» Short exercise 1:
Answer these from the passage on Mr. Ticknor's visits to Paris.
(a) Where did Mr. Ticknor spend two days at M. Guizot's invitation?
(b) Whose country-place was Gurcy?
(c) According to the letter to Count Circourt, in what winter did Mr. Ticknor last pass time in Paris?
» Short exercise 2: In the passage on Mr. Ticknor's visits to Paris, why did the Duchesse de Duras receive guests on Saturday evenings at the palace?
» Short exercise 3: From the passage on Mr. Ticknor's visits to Paris, copy the stretch from "M. Guizot invited" through "Due de Broglie.".

===== Document passage

M. Guizot invited Mr. Ticknor to Val Richer, where he went and had two most agreeable days; and he afterwards went for a day or two to Gurcy, the country-place of M. d'haussonville, where he once more saw the Due de Broglie.

In a letter to Count Circourt, written a few years later, after the death of Mad. de Circourt, and immediately on receiving news of the death of the Duchesse de Rauzan, Mr. Ticknor sketches his experience in his four visits to Paris:—

As you say truly, the traditions, even, of that old society which once made Paris so charming are already among the things of the past. Its last relics lie buried with Madame de Circourt and Madame de Rauzan. What I saw of it was in 1817, in the salon of the dying Madame de Stael, in that of Madame de Chateaubriand and Madame Constant; then, in 1818 and 1819, in the more brilliant salons of the Duchesse de Duras and the Duchesse de Broglie, and of the Comatesse de Ste. Aulaire, not forgetting the Saturday evenings at the palace, where the Duchesse de Duras received, with inimitable graciousness and dignity, on behalf of the King, as wife of the first Gentleman of the Bedchamber; and finally in the winter of 1837-38, which we had the pleasure of passing in Paris, when the Duchesse de Broglie and Madame de Rauzan shared with Madame de Circourt the inheritance they had received from their mothers, and Guizot and Thiers and Mole had salons with very little of the old feminine grace and gentleness in them.

==========
===== Collected material

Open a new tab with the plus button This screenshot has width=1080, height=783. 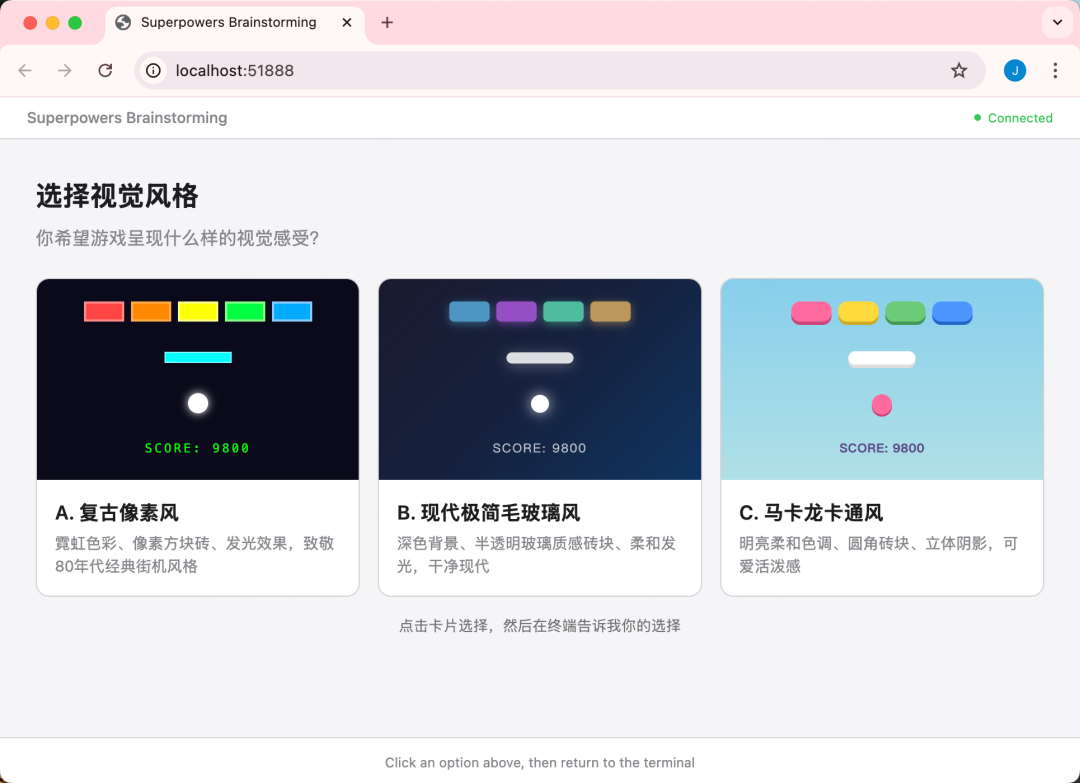tap(387, 22)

==========

» Correct output 1:
(a) Val Richer
(b) M. d'haussonville's
(c) The winter of 1837-38

» Correct output 2: She received them on behalf of the King, as wife of the first Gentleman of the Bedchamber.

» Correct output 3:
M. Guizot invited Mr. Ticknor to Val Richer, where he went and had two most agreeable days; and he afterwards went for a day or two to Gurcy, the country-place of M. d'haussonville, where he once more saw the Due de Broglie.